L'AFFAIRE DU COLLIER

 

XXXIV. — TRIOMPHE POPULAIRE.

 

 

Pour les acquittés la soirée fut triomphale. Une foule immense se pressait aux abords du Palais. De larges clameurs : Vive le Parlement ! Vive le cardinal innocent ! passaient par les rues. Les poissardes de la Halle se tenaient en groupe dans la cour du Mai avec des bouquets de roses et de jasmins. Elles arrêtaient au passage les magistrats qui leur étaient désignés, et qui devaient, bon gré mal gré, se laisser serrer par leurs bras robustes sur leurs fortes poitrines.

Le marquis de Launey, gouverneur de la Bastille, ayant reçu ordre de reconduire Rohan dans la prison du roi, le cardinal y fut entraîné par un flot de dix mille personnes, dans un tumulte assourdissant, et, durant plus d’une heure, les murs de la forteresse renvoyèrent l'écho des acclamations populaires.

Les juges se séparent, dit Cagliostro, l'arrêt est rendu. il vole de bouche en bouche. Les membres du Parlement, entourés, pressés, applaudis, sont couronnés de fleurs.
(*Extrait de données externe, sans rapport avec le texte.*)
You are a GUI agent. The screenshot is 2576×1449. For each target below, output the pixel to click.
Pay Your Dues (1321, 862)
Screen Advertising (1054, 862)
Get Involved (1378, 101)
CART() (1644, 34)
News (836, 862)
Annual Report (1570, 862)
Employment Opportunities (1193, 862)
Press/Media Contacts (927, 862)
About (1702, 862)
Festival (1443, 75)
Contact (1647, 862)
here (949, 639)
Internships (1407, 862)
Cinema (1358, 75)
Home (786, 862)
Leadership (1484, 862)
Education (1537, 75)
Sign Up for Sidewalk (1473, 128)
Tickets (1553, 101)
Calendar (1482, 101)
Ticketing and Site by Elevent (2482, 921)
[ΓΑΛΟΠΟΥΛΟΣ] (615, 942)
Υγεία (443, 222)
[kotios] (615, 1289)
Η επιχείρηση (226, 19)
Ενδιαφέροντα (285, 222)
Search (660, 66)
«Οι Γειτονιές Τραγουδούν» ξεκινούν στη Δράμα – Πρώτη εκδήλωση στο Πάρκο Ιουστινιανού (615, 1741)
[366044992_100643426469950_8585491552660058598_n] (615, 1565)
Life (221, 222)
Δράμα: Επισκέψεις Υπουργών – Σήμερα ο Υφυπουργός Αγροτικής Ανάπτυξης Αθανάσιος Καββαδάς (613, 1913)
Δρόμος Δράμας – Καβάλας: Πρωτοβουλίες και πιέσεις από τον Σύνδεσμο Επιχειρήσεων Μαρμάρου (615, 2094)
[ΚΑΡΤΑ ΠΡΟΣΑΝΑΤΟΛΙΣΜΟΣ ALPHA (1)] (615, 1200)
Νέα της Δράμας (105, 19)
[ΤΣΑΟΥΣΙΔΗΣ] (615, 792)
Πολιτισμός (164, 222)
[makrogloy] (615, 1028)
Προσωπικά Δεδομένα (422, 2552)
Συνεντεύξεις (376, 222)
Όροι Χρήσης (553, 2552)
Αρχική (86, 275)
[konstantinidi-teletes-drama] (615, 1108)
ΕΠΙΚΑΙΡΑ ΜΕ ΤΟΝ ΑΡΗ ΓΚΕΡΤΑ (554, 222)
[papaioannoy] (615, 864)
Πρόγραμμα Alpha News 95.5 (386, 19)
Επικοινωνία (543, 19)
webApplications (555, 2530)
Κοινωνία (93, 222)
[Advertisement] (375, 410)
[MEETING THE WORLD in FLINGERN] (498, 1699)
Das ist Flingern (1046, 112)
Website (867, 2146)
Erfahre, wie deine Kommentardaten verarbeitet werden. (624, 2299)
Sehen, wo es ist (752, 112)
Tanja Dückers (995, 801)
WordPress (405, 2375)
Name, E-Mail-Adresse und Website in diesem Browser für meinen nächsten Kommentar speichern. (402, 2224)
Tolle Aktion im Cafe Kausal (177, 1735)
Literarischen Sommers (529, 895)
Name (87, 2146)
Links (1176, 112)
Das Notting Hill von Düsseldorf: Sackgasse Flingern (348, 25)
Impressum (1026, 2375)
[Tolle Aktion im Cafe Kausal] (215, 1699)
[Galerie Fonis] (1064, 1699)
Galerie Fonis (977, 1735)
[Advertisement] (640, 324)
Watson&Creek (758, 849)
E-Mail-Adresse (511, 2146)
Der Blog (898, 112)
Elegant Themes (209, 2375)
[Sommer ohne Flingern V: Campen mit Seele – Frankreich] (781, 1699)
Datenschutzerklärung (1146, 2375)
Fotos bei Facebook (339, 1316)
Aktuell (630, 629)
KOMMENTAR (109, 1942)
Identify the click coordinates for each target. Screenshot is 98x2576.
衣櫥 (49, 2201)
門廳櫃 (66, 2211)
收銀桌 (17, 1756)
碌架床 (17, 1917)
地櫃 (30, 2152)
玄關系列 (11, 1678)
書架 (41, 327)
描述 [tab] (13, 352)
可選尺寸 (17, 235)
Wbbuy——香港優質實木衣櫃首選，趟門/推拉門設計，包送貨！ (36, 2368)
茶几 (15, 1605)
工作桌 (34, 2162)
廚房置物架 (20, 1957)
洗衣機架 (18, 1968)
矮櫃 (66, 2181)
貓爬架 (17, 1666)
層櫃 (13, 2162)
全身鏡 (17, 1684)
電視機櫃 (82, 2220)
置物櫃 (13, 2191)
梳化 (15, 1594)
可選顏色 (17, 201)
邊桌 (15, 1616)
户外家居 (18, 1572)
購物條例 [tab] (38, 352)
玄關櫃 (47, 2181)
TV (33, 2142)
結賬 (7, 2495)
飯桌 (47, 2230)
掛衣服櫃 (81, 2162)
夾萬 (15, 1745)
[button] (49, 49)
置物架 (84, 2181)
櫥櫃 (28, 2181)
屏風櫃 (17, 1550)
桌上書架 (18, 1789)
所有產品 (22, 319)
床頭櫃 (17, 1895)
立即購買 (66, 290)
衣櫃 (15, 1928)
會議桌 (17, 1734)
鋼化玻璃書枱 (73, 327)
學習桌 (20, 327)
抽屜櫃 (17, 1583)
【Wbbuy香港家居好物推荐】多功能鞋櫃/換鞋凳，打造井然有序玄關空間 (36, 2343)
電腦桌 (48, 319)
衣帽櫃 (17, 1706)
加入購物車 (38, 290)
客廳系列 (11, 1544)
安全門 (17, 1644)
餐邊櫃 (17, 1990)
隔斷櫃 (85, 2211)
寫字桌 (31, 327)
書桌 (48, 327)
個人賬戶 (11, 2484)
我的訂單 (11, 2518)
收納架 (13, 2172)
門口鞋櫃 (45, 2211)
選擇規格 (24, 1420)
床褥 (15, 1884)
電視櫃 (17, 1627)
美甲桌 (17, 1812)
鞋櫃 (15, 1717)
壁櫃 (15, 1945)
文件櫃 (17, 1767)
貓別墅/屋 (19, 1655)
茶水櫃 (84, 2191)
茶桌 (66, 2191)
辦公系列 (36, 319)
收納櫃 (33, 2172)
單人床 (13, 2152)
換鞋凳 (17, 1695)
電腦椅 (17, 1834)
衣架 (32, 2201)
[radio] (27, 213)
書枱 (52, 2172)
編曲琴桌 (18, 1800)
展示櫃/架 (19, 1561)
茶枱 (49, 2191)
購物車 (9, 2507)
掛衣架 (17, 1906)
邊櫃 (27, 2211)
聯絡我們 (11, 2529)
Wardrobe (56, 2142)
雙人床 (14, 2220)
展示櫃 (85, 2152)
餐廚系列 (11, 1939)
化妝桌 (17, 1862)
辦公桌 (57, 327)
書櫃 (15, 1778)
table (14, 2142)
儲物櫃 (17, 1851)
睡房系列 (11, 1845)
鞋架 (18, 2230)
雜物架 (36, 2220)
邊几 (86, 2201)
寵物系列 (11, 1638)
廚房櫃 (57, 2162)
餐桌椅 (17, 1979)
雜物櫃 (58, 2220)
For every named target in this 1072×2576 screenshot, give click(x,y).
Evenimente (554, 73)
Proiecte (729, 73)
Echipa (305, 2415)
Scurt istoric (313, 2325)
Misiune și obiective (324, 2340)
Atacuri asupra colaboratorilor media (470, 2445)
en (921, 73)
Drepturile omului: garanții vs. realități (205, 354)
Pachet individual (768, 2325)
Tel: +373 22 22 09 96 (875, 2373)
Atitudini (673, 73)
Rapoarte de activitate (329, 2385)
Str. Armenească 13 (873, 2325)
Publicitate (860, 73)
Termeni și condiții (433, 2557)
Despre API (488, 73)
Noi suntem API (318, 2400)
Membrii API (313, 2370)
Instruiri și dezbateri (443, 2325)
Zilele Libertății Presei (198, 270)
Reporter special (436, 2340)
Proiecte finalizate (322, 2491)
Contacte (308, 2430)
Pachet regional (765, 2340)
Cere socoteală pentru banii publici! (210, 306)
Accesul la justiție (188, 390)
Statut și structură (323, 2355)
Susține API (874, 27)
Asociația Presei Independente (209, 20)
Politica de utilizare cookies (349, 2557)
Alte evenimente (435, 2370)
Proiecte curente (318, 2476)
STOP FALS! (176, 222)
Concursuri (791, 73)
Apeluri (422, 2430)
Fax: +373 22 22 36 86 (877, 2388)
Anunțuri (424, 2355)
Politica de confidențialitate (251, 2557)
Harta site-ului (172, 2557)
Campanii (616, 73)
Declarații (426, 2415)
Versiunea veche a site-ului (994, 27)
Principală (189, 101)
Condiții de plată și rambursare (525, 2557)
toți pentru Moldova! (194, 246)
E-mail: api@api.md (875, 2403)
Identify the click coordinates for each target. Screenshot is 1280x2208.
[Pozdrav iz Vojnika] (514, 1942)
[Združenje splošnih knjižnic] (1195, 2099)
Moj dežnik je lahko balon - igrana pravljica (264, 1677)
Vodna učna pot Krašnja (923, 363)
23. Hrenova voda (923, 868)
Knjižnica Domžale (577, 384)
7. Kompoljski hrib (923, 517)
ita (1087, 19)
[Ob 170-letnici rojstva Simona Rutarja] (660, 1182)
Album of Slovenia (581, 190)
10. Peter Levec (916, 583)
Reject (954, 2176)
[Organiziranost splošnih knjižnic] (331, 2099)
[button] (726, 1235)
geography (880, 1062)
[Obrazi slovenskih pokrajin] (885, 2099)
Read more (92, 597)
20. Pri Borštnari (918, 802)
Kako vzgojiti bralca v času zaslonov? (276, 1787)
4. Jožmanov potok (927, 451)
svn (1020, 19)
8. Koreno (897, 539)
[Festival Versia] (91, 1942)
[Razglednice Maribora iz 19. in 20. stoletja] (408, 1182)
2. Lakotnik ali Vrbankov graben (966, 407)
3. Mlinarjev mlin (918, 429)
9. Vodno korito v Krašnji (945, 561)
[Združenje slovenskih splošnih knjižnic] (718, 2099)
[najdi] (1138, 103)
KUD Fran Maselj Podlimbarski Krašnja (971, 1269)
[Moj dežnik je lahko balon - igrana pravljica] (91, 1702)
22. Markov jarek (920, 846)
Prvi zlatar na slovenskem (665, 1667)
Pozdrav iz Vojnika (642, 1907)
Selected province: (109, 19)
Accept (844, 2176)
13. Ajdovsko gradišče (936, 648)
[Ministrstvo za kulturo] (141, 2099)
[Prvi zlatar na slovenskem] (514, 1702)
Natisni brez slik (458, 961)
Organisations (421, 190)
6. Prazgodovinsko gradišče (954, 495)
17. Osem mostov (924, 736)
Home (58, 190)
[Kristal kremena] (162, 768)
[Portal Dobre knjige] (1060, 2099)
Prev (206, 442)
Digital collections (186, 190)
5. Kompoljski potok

Une acclamation universelle s'élève, et le prélat, couvert de la pourpre romaine, est reconduit en triomphe jusqu'aux portes de la Bastille qui s'ouvrent pour le recevoir, mais qui, bientôt, s'ouvriront pour le rendre aux vœux d’un public sensible qui partage sa gloire, après avoir partagé ses malheurs.

On voulait illuminer, mais la police l'interdit.

Je ne sais pas où le Parlement se serait enfui, s'il avait mal jugé, dit Mirabeau, qui alors partageait les passions de la foule. Il ajoute, pensant à la cour de Versailles : L'épreuve est dure, mais décisive ; il conclut par ces craintes prophétiques : Puissent d’autres passions n'en pas abuser !

Le lendemain, le cardinal et Cagliostro sortirent de la Bastille[1]. La plume de Cagliostro a laissé de sa délivrance une relation dont il ne serait pas permis d'affaiblir la saveur :

Je quittai la Bastille vers onze heures et demie du soir. La nuit était obscure, le quartier que j'habite peu fréquenté. Quelle fut ma surprise de m'entendre salué par huit ou dix mille personnes[2]. On avait, forcé ma porte. La cour, les escaliers, les appartements, tout était plein. Je suis porté jusque dans les bras de ma femme. Mon cœur ne peut suffire à tous les sentiments qui s'en disputent l'empire. Mes genoux se dérobent sous moi. Je tombe sur le parquet sans connaissance. Ma femme jette un cri perçant et s'évanouit. Nos amis tremblants s'entassent autour de nous, incertains si le plus beau moment de notre vie n'en sera pas le dernier. L'inquiétude se communique de proche en proche, le bruit des tambours ne se fait plus entendre. Un morne silence a remplacé la joie bruyante. Je renais. Un torrent de larmes s'échappe de mes yeux, et je puis enfin, sans mourir, presser contre mon sein.... Je m'arrête. Ô vous ! êtres privilégiés, à qui le ciel fit le présent rare et funeste d’une âme ardente et d’un cœur sensible, vous qui connûtes les délices d'un premier amour, vous seuls pouvez m'entendre ; vous seuls pouvez apprécier ce qu'est après dix mois de supplice le premier instant de bonheur !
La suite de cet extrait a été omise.